在游戏受众的层面,不同于文学与影视作品的读者与观众,游戏玩家要更强调个体的主观感受。譬如国产乙女手游《光与夜之恋》,传出了女主角的人设是根据制作组的某位员工而设定的传闻之后,引发了玩家的大规模不满,认为其破坏了玩家的代入感,从“自己谈恋爱”变成了“看别人谈恋爱”,而男性向的galgame实际上也面临着同样的情况。至于《英雄联盟》等竞技游戏的玩家,同样则可以在游戏世界中与同为队友的玩家产生“战友情谊”,实际上以游戏为社交方式在当下已经非常普遍。同时,作为体育竞技的延续,“电竞”粉丝与体育粉丝也有着相同的情感结构,而诸如民族主义等意识形态也同样在电竞粉丝的行为中得以展现。又如《英雄联盟》世界比赛期间,各国粉丝之间发生的种种舆论战争,相较于体育粉丝,这种斗争无非从现实世界转换到了赛博空间。而且由于更方便的“遭遇”可能性,诸如在北美服务器这种可以同时匹配不同国籍、不同民族的游戏场域,经常会出现从游戏内部矛盾上升到意识形态之争的论战。

2022年5月22日,韩国,2022英雄联盟季中邀请赛5月22日赛况。

但我们更需要注意的是,这种对游戏的需求,实际上是来源于现实世界的压抑与缺失。如在狂欢节期间人类的一切颠覆性的行为,所要的便是于现实世界的规范中解放自己。人们在现实之中难以达成的欲望、无法宣泄的情感,皆在游戏的虚拟世界之中完成了,而且是以一种强有力的沉浸感与掌控感完成。犹如杰斯帕·朱尔所谓的“斩落虚构之龙”,也即他提出的关于游戏的“半真实”本质:“视频游戏既是一套真实的规则,又是一个虚构世界。”[24]当玩家需要基于通过斩落一条“虚构的龙”而获取游戏胜利的这一真实存在的规则行动时,那么,在这个层面,玩家借以虚构之物抵达了真实。也即鲍德里亚意义上的“超真实”(Hyperreality):“不依存于现实的真实。”[25]

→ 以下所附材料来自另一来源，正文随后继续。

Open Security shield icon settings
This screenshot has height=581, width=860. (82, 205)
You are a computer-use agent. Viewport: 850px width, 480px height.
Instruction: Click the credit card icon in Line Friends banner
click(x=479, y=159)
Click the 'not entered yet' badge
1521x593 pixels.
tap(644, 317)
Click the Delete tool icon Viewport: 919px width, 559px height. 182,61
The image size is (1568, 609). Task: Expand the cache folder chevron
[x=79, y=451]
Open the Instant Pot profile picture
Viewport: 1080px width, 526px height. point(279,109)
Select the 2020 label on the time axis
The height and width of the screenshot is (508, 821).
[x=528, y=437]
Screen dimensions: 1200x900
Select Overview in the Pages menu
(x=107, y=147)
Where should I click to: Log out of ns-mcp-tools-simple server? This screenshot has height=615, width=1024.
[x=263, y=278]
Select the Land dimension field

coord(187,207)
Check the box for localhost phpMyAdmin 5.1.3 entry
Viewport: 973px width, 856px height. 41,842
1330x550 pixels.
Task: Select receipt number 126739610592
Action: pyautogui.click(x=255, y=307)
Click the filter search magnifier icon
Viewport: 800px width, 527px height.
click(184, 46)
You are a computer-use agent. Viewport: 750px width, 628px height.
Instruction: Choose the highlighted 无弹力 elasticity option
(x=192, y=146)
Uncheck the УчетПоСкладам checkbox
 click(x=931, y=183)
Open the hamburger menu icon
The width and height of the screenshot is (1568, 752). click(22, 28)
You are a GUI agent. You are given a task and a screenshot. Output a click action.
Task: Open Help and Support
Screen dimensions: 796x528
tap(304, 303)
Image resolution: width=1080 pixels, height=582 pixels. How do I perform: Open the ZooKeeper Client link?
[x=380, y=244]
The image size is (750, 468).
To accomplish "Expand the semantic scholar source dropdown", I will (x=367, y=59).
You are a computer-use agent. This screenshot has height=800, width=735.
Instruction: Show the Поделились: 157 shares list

可这却形成了某种悖论。一方面,我们借游戏所构建的虚构的世界,寄托我们真实的情感与欲望,但另一方面,这个虚构世界实际上却又是依托于我们想要逃离的现实而建立的。斯皮尔伯格的电影《头号玩家》(Ready Player One,2018),于虚构的影视作品中创建了一个虚构的游戏世界,而这个世界中的所有元素,都来自于现实世界已有的,更早的人类的虚构造物——但这一切却又都依托于人类自己所存在的真实之中。就如《双城之战》的背景设定,精致的构建,却无不和现实对应。于是,便也可以理解为何《双城之战》的中英文主题曲,同样是描绘女主角金克丝,却如此不同。英文主题曲《Enemy》所诉说的是爆爆究竟如何一步一步成为金克丝,变得如此疯狂而对这个世界充满敌意,正如金克丝的原型,来自美国影响力最大的超级英雄漫画《蝙蝠侠》中的“超级反派”小丑女哈莉·奎茵的独特气质。但中文主题曲《孤勇者》却彻底表达了另一种态度,即对命运的抵抗,是一种强调战斗到底、拼死一搏的精神,而这一话语恰好与主流话语相吻合,这首歌曲一时间传遍中国的大江南北。造成两首歌曲的主题差异的正是不同文化的现实区别。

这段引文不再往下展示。